- [Work order]
Images excluded, reproduce each line of the records exactly as it stands.
•••
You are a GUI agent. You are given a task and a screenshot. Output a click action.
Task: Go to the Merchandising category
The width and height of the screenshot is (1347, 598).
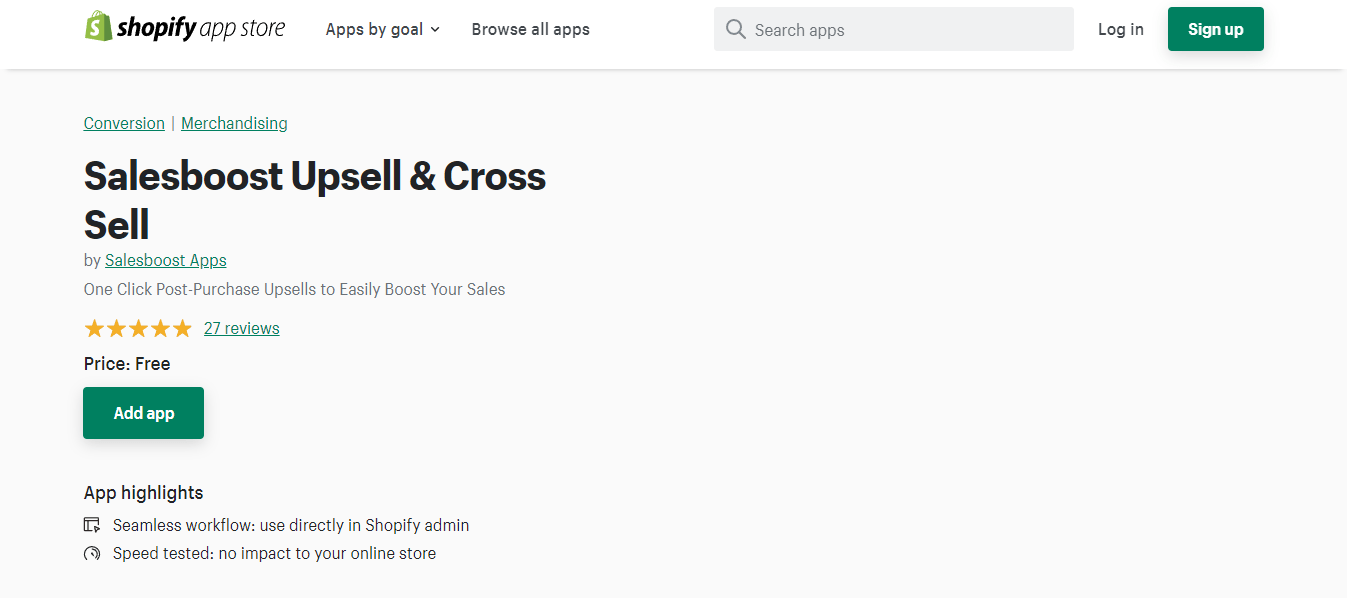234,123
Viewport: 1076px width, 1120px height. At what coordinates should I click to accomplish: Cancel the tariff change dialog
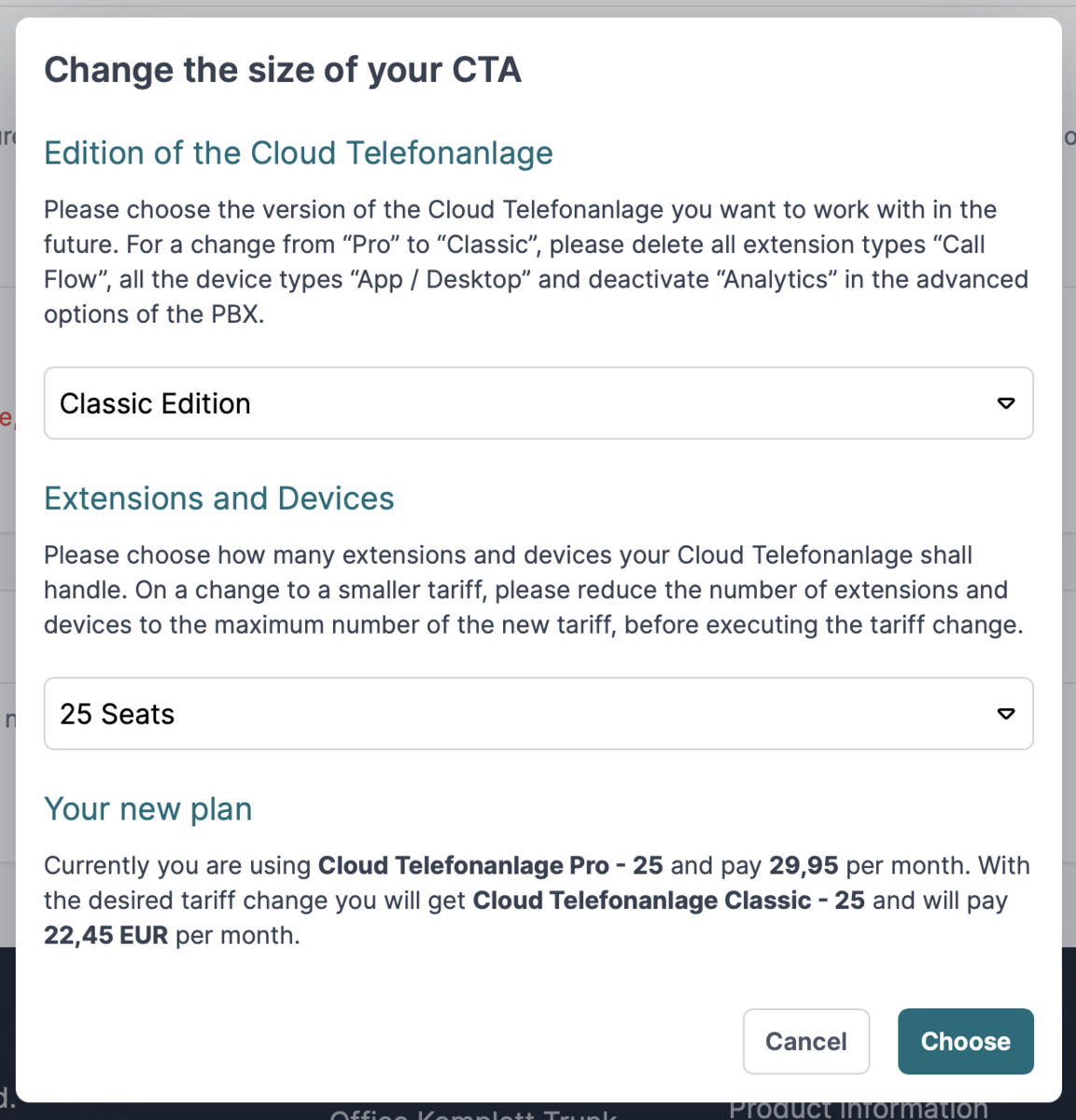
•••
- [Result for this exercise]
You are a GUI agent. You are given a task and a screenshot. Output a click action.
Task: Go to the Merchandising category
The width and height of the screenshot is (1347, 598).
234,123
Viewport: 1076px width, 1120px height. At what coordinates should I click to accomplish: Cancel the tariff change dialog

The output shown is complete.